The count of lines below that include the string "Show" is the whole answer; write it alone.
+++ MATERIAL FOR THIS EXERCISE +++
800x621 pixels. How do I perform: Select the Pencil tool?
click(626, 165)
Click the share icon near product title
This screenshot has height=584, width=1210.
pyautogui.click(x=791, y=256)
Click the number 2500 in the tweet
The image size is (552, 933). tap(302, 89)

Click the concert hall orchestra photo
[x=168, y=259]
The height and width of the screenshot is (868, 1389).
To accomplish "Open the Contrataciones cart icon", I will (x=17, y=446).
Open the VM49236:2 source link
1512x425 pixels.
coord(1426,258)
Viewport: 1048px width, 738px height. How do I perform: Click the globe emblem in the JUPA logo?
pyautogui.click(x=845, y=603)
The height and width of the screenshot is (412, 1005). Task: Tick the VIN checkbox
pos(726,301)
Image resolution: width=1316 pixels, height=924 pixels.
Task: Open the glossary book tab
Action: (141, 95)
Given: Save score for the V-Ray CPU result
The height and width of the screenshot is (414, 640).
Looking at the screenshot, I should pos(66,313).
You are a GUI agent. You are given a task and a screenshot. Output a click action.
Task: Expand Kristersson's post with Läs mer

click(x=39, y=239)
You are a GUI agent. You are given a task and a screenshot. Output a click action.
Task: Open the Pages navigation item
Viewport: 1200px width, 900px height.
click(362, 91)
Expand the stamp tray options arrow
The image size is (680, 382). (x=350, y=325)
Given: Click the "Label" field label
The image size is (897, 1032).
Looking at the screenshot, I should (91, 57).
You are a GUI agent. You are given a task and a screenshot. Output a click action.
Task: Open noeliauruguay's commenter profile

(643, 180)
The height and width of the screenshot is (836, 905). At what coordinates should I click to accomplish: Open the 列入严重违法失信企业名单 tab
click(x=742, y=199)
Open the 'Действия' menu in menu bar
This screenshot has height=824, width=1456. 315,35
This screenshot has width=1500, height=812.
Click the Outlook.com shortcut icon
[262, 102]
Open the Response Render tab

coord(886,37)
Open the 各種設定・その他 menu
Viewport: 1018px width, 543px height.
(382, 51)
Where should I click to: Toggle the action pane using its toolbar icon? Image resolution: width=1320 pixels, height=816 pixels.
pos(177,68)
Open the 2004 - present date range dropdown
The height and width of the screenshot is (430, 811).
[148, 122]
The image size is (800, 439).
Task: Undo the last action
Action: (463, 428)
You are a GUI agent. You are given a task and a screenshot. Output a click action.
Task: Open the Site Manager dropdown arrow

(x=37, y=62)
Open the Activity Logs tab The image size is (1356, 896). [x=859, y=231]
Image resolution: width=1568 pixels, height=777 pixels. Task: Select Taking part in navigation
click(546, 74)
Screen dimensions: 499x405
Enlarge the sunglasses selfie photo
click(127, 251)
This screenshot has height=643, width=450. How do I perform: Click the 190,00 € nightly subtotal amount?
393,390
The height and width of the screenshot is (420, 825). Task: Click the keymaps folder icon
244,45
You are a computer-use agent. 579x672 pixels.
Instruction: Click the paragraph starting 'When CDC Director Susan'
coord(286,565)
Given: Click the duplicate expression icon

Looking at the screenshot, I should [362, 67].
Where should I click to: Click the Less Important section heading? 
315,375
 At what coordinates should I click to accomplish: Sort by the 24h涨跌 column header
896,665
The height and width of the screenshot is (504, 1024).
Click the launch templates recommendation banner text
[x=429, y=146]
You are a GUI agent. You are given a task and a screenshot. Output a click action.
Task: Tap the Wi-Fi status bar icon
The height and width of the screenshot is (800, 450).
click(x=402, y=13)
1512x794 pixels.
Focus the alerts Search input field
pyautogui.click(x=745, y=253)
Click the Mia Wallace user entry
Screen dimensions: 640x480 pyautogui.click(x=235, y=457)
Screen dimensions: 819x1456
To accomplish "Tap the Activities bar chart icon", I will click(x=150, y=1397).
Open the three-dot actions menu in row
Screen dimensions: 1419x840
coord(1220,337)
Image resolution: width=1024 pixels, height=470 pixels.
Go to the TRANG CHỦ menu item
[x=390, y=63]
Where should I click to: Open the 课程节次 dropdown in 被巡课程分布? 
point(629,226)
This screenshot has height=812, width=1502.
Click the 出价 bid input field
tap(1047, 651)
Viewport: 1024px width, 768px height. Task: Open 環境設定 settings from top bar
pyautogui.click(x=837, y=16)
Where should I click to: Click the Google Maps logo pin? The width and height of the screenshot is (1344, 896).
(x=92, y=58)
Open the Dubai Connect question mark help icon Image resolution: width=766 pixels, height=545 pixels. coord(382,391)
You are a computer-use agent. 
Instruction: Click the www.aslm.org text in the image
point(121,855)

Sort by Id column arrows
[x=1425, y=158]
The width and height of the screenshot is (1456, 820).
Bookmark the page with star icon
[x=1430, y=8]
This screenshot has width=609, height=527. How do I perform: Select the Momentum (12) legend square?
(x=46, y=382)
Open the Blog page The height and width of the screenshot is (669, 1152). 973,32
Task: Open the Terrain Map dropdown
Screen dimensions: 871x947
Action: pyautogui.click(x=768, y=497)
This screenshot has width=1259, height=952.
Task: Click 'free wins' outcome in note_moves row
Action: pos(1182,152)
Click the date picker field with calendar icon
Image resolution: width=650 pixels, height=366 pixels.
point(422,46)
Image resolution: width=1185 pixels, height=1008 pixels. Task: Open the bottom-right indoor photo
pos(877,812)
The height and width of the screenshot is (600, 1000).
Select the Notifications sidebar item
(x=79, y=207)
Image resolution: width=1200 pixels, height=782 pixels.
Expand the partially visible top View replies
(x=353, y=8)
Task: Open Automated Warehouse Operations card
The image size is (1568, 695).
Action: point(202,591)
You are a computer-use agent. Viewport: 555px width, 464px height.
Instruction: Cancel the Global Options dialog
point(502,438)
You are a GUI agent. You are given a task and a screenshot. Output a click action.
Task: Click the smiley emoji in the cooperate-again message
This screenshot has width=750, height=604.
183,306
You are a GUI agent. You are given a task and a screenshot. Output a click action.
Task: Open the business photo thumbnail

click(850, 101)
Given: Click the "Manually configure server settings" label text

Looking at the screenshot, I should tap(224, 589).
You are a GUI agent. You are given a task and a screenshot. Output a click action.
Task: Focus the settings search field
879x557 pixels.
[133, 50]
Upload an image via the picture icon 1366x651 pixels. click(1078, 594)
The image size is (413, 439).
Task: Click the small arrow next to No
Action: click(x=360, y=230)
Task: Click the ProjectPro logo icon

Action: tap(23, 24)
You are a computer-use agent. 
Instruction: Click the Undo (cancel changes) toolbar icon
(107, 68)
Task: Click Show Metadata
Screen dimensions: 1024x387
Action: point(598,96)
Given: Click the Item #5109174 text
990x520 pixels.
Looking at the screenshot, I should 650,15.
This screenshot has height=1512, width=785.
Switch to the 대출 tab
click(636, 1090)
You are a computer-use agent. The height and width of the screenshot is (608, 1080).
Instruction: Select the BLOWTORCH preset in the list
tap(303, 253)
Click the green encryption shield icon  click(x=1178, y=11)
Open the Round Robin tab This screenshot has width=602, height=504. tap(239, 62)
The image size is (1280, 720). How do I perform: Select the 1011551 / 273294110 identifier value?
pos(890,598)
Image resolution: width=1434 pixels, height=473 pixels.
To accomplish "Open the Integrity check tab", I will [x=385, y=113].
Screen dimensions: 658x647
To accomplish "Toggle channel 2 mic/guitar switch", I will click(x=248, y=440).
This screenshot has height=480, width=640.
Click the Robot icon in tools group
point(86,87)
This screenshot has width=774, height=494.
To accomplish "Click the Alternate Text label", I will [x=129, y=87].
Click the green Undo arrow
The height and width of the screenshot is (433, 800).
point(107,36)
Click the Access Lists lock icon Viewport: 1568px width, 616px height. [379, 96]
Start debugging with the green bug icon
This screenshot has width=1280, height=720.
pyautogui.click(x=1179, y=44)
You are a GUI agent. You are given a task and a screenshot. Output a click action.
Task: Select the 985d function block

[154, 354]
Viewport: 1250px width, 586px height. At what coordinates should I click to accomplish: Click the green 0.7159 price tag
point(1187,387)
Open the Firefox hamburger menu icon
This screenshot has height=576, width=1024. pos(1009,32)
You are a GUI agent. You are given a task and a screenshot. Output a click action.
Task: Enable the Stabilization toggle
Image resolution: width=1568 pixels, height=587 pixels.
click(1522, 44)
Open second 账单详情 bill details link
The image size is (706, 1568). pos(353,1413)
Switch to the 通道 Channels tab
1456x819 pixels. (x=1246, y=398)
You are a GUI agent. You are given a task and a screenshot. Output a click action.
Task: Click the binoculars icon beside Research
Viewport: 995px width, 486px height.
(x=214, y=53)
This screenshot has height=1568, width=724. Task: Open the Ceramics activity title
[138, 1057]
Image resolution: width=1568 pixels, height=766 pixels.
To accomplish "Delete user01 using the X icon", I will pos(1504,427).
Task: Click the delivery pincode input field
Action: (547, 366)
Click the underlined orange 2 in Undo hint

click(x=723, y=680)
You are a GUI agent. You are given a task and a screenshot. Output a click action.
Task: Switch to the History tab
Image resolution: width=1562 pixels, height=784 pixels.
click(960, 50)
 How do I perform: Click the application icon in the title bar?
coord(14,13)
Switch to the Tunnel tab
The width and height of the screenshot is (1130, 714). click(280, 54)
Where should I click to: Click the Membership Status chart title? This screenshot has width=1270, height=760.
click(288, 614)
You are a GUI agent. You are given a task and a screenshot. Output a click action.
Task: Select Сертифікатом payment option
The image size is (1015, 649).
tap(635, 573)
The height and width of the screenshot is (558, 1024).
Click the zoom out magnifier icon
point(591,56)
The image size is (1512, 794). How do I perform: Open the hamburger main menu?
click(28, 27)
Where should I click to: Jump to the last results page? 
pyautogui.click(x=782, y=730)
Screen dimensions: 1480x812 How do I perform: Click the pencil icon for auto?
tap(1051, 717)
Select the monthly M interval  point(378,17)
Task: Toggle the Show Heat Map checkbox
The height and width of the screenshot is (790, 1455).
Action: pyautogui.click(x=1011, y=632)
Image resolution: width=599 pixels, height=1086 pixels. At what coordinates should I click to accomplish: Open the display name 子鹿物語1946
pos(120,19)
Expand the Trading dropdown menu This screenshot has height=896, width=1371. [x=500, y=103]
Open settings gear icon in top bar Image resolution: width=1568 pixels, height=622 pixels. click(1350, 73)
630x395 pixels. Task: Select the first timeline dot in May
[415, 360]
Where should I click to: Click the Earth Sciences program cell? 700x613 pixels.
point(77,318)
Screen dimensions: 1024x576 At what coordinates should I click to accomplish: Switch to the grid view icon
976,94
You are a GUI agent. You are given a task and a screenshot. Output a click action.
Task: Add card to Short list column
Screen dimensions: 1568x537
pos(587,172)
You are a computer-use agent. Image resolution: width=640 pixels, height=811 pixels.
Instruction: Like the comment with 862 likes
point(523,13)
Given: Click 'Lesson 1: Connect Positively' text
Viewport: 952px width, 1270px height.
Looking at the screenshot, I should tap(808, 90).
+++
● WRITTEN RESPONSE:
2